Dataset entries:
..........
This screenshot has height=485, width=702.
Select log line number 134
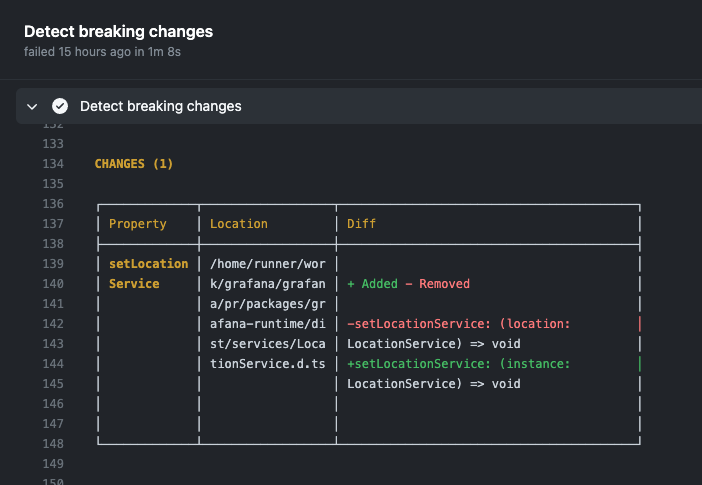53,164
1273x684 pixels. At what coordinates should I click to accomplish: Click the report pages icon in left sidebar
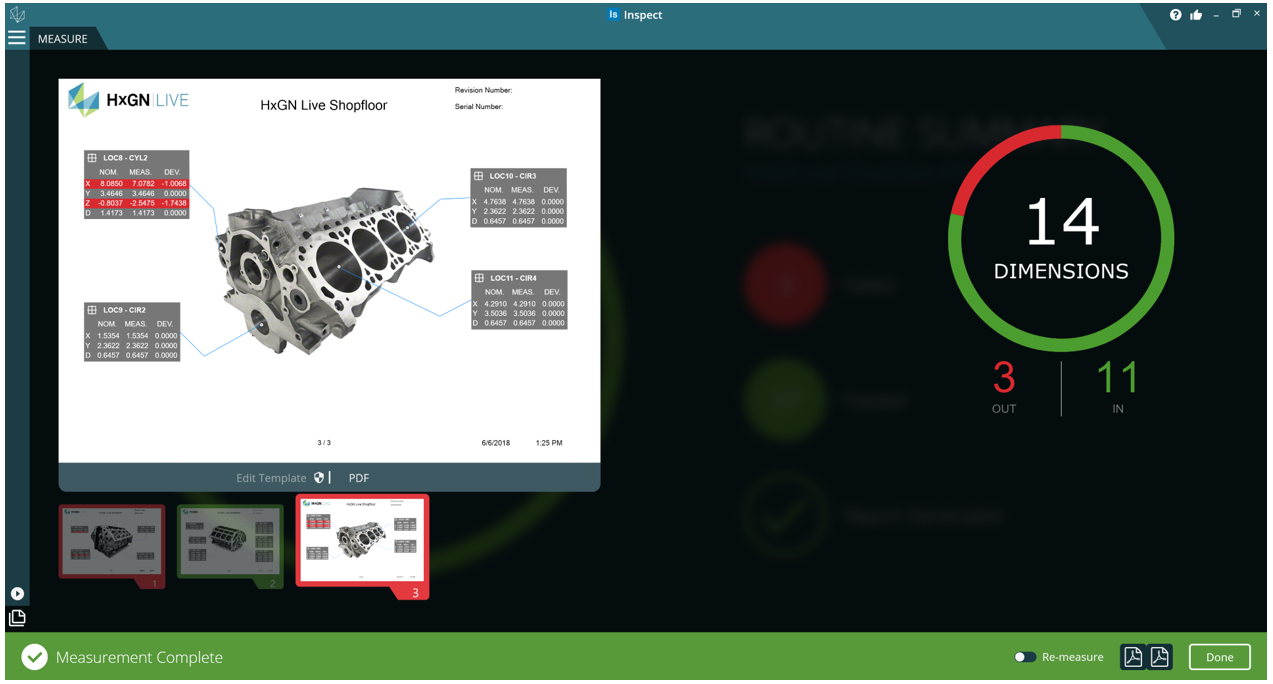[17, 617]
..........
What is needed: Please print the span that begins at the line holding "Select log line number 134" and ends at the last line of the data, both ends included, with no pictures.

Answer box:
Select log line number 134
53,164
1273x684 pixels. At what coordinates should I click to accomplish: Click the report pages icon in left sidebar
[17, 617]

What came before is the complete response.